En los últimos días ha corrido por las redes sociales un vídeo en el que se critica la vestimenta de Manuel Carrasco en sus últimas eras por lucir demasiado gay o femenino.
Varias cosas a este respecto:
- Manuel Carrasco puede vestir femenino, masculino o como se le salga de la mismísima peineta, porque a Dios gracias estamos en un momento en el que cada uno puede y debe ir como le salga de la punta de su pueblo salvaje.
- Manuel Carrasco lleva años retorciendo la estética hippie-folkie, tampoco es algo nuevo, aunque su estética se ha acentuado mucho en el último par de álbumes.
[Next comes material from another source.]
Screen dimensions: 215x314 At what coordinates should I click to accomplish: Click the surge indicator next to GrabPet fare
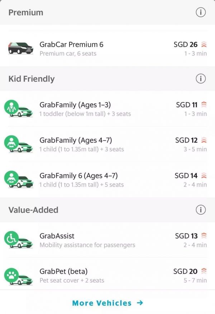[x=204, y=271]
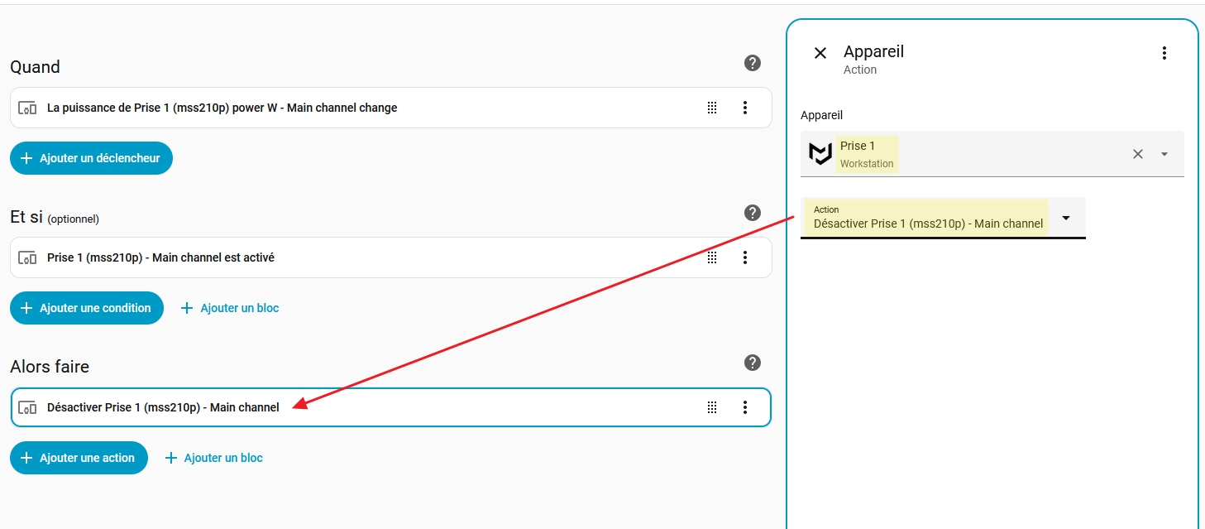The height and width of the screenshot is (529, 1205).
Task: Click the drag handle on the trigger row
Action: (x=712, y=108)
- No considero yo, especialmente, que el look de mercadillo medieval de Soto De La Plazuela meets Carnaval de Cádiz resulte especialmente gay, todo esto me luce más a “voy a llamar gay a todo cantante que no acabe de salir de Humana cargado con el primer montón de ropa al que se ha caído de un tropiezo”. Arroba Fito Cabrales.
Manuel Carrasco ha optado por no quedarse callado en su último show en Madrid, coincidiendo además con la celebración del Día del Orgullo, y ha respondido a esa gente enfangada, que huele a excremento de sapo rodeado de algas muertas, con un discurso en el que rotundiza su look de Javián OT 1 pasado por una tienda textil de Diagonal Street:
“Lo que me llama la atención es cuando alguien dice que así vestido parezco demasiado femenino para ser un hombre o que parezco gay… o maricón. Y yo me pregunto: te parezco femenino ¿y? En serio, ¿todavía vamos por ahí a estas alturas?”.
Después ha cantado una canción pro-gay, que diría La Jurado, que sí, tiraba un poco del manidísimo “love is love” en su letra, pero una cosa os digo: para un artista masculino heterosexual que reivindica el Orgullo en nuestro país, no vamos a ponernos exquisitos. Ya podían tomar muchos otros nota, especialmente en el momento político-social actual.